Prompt: Go through the data below and repeat it exactly, skipping each picture.

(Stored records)

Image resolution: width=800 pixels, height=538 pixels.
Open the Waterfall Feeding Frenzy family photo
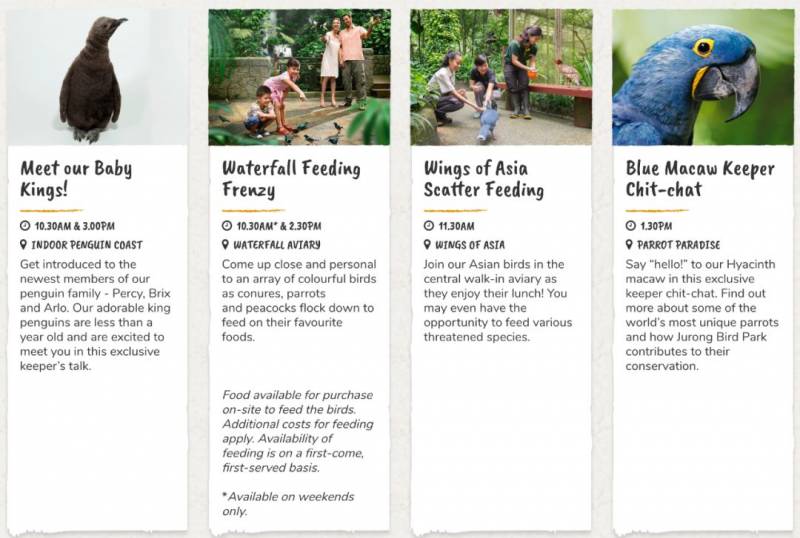tap(299, 77)
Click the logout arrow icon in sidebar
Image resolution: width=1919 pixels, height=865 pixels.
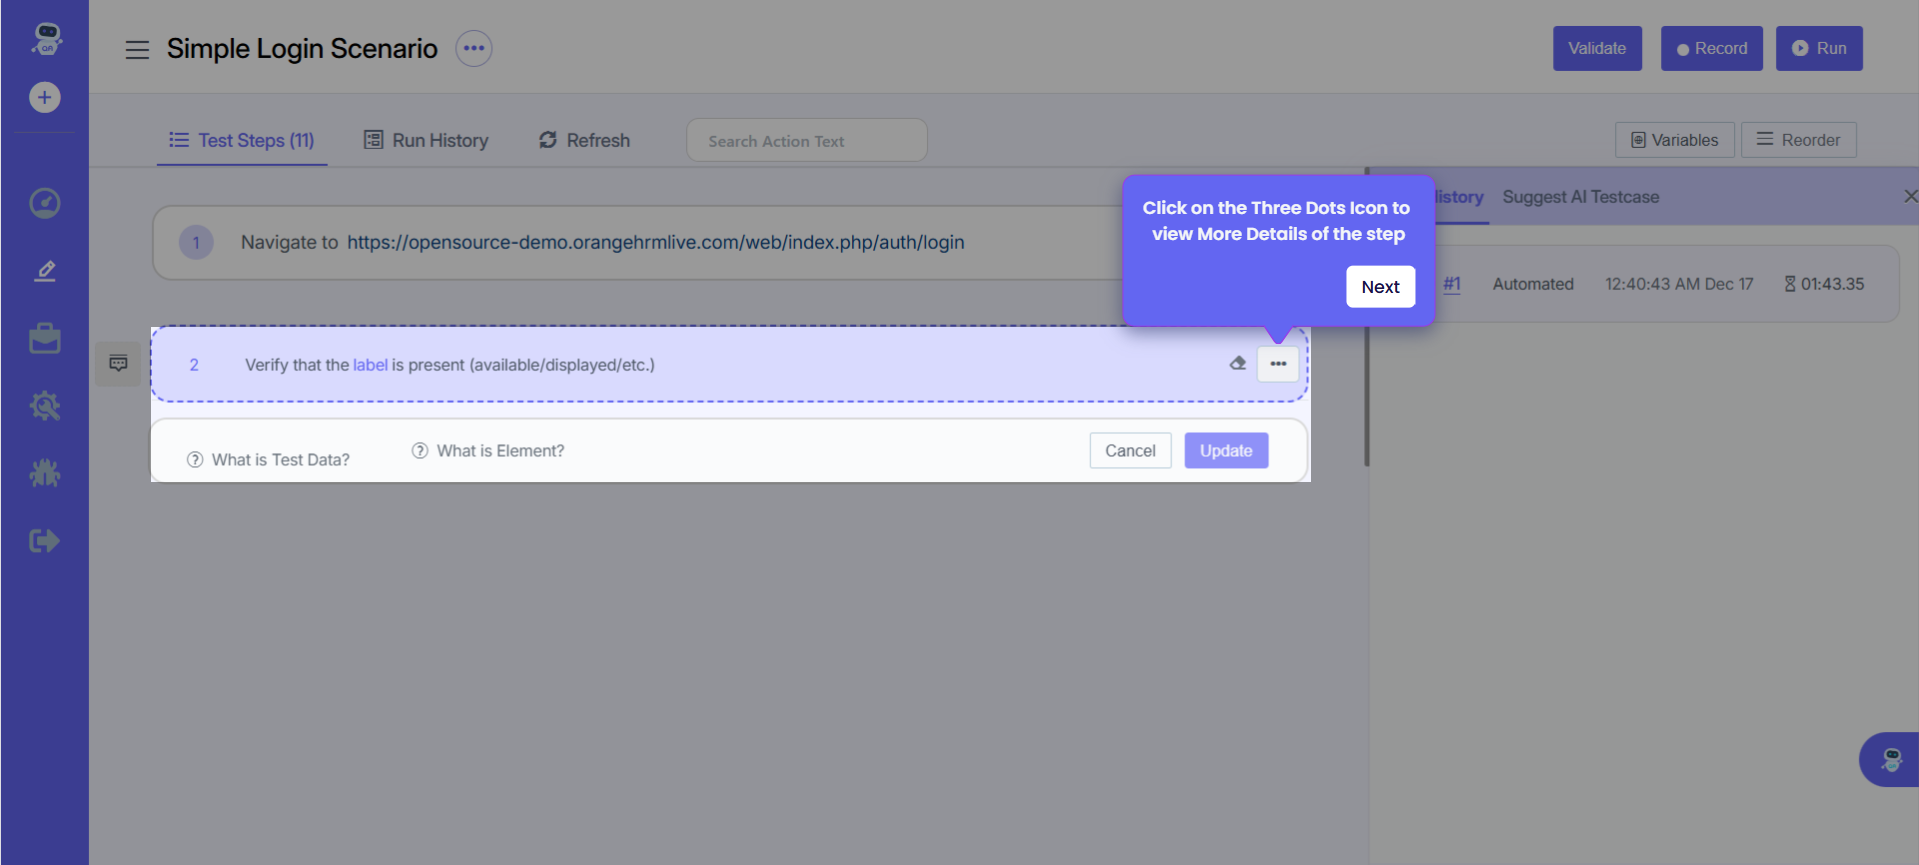(45, 541)
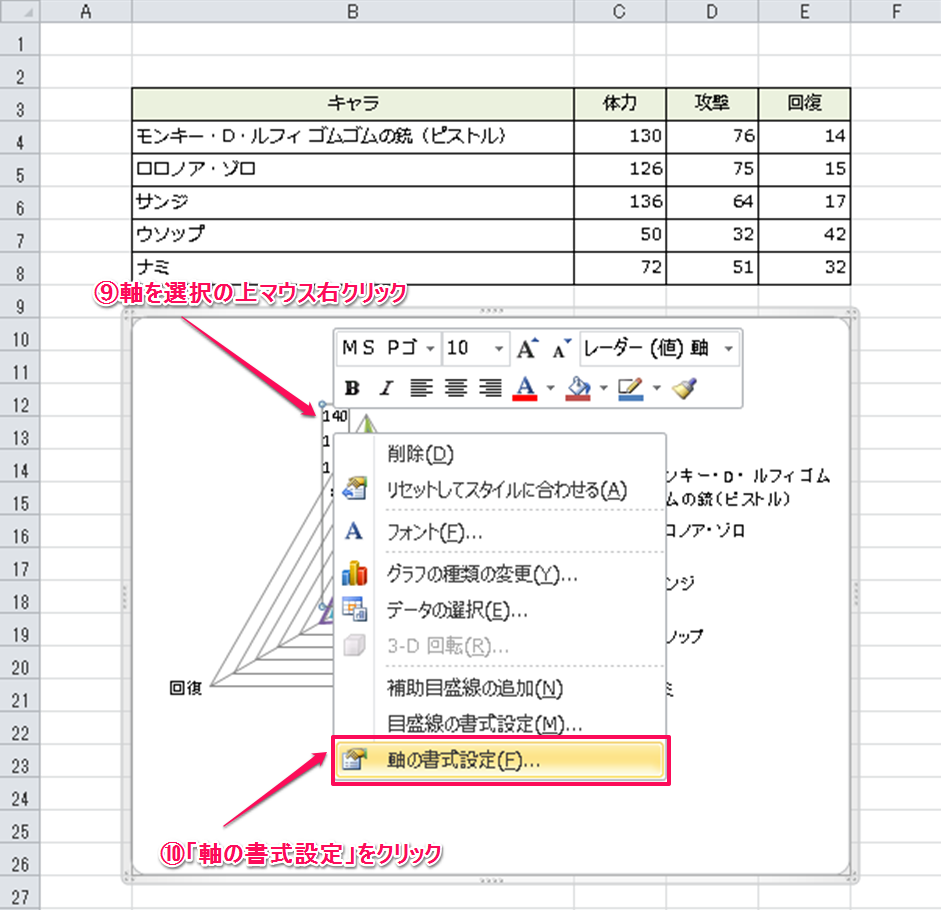Click the format painter brush icon
Image resolution: width=941 pixels, height=910 pixels.
pyautogui.click(x=684, y=388)
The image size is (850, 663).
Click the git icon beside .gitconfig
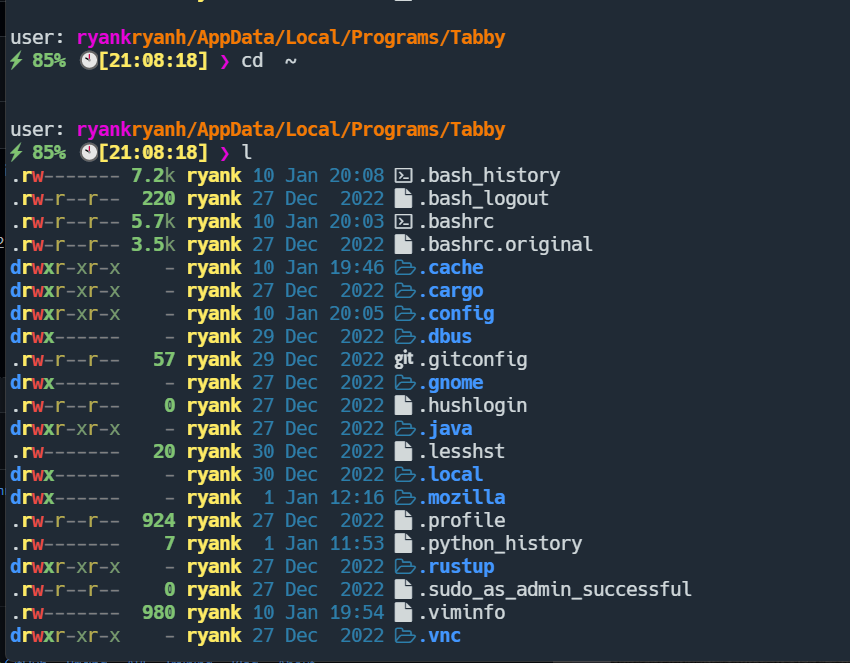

Response area:
Image resolution: width=800 pixels, height=538 pixels.
Open the Waterfall Feeding Frenzy family photo
tap(299, 77)
Click the logout arrow icon in sidebar
Image resolution: width=1919 pixels, height=865 pixels.
(45, 541)
Click the format painter brush icon
Image resolution: width=941 pixels, height=910 pixels.
pyautogui.click(x=684, y=388)
The image size is (850, 663).
Click the git icon beside .gitconfig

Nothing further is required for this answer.